Summary of the invention
The embodiment of the present invention provides a kind of original content statement method and device based on similarity detection, by originalContent carries out the detection of the similarity before original statement, can prevent the publication of non-original content in advance, avoid hair tortiousIt is raw.
First aspect of the embodiment of the present invention provides a kind of original content statement method based on similarity detection, can wrapIt includes:
When getting original statement request, request the separator in corresponding original content will be original according to original statementContent is split as different original short sentences;
Original short sentence short sentence corresponding with the original content of publication in platform is carried out by similarity using similarity algorithmMatching obtains similarity value;
When similarity value is less than or equal to minimum similarity degree threshold value, original statement request is responded in original content progressHold publication.
Further, above-mentioned using similarity algorithm that original short sentence and the original content of publication in platform is corresponding shortSentence carries out similarity mode and obtains similarity value, comprising:
The first keyword in original short sentence is extracted based on grammatical expression way and has issued the corresponding short sentence of original contentIn the second keyword;
Similarity value between first keyword and the second keyword is calculated using similarity algorithm.

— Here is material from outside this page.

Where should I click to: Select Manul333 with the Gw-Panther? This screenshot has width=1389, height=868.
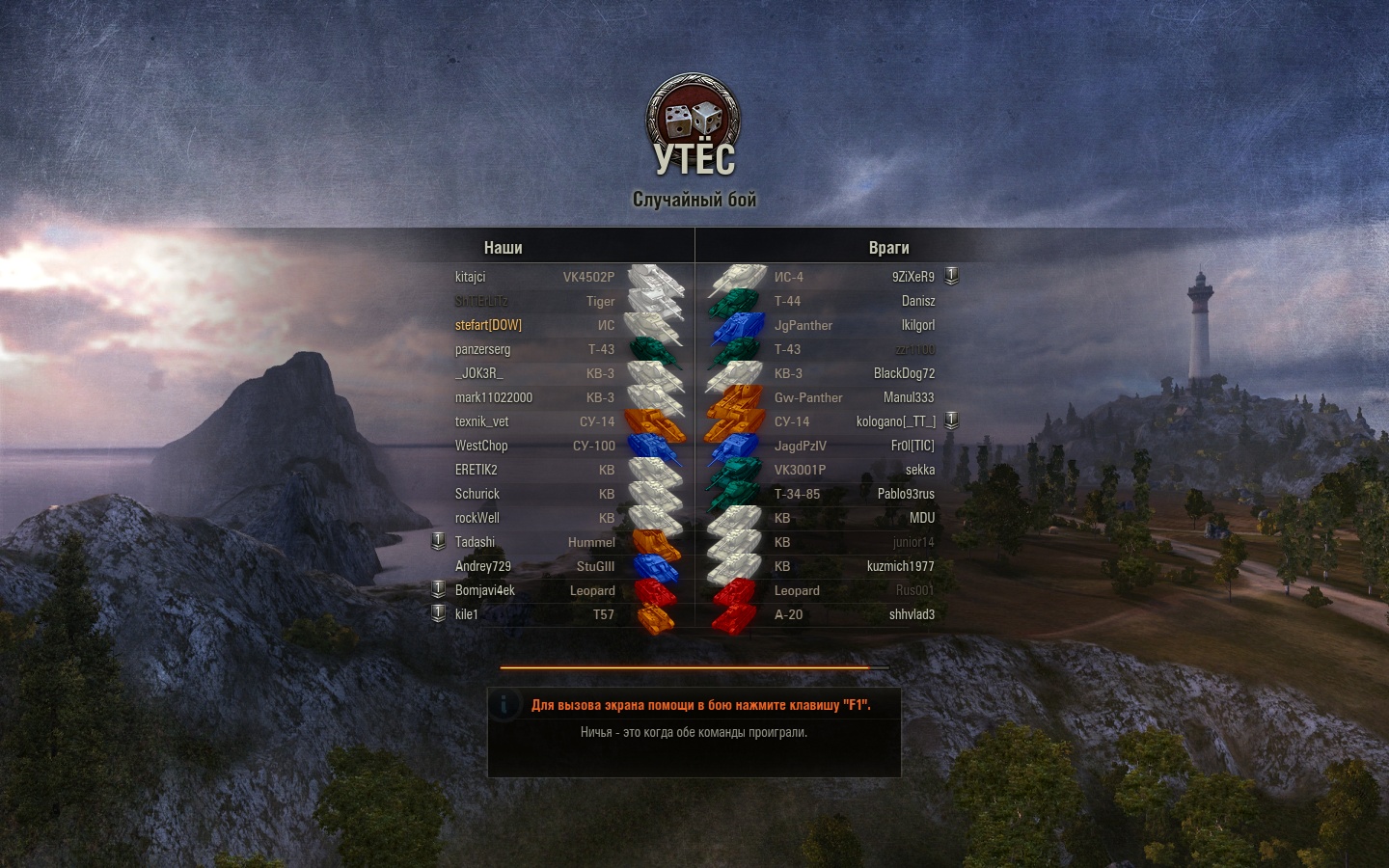point(908,397)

Further, the above method further include:
When similarity threshold is greater than or equal to maximum similarity threshold value, stop response original content statement request.
Further, the above method further include:
When similarity threshold is greater than minimum similarity degree threshold value and is less than maximum similarity threshold value, asked for original content statementCorresponding original content is asked to match asynchronous audit mode.
Further, the above method further include:
After stopping response original content statement request, output infringement warning information.
Second aspect of the embodiment of the present invention provides a kind of original content statement device based on similarity detection, can wrapIt includes:
Original content separating modules, for requesting corresponding original according to original statement when getting original statement requestOriginal content is split as different original short sentences by the separator in wound content;
Similarity value computing module, for using similarity algorithm by the publication original content in original short sentence and platformCorresponding short sentence carries out similarity mode and obtains similarity value;
Ask respond module is declared, for responding original Shen when similarity value is less than or equal to minimum similarity degree threshold valueBright request carries out content publication to original content.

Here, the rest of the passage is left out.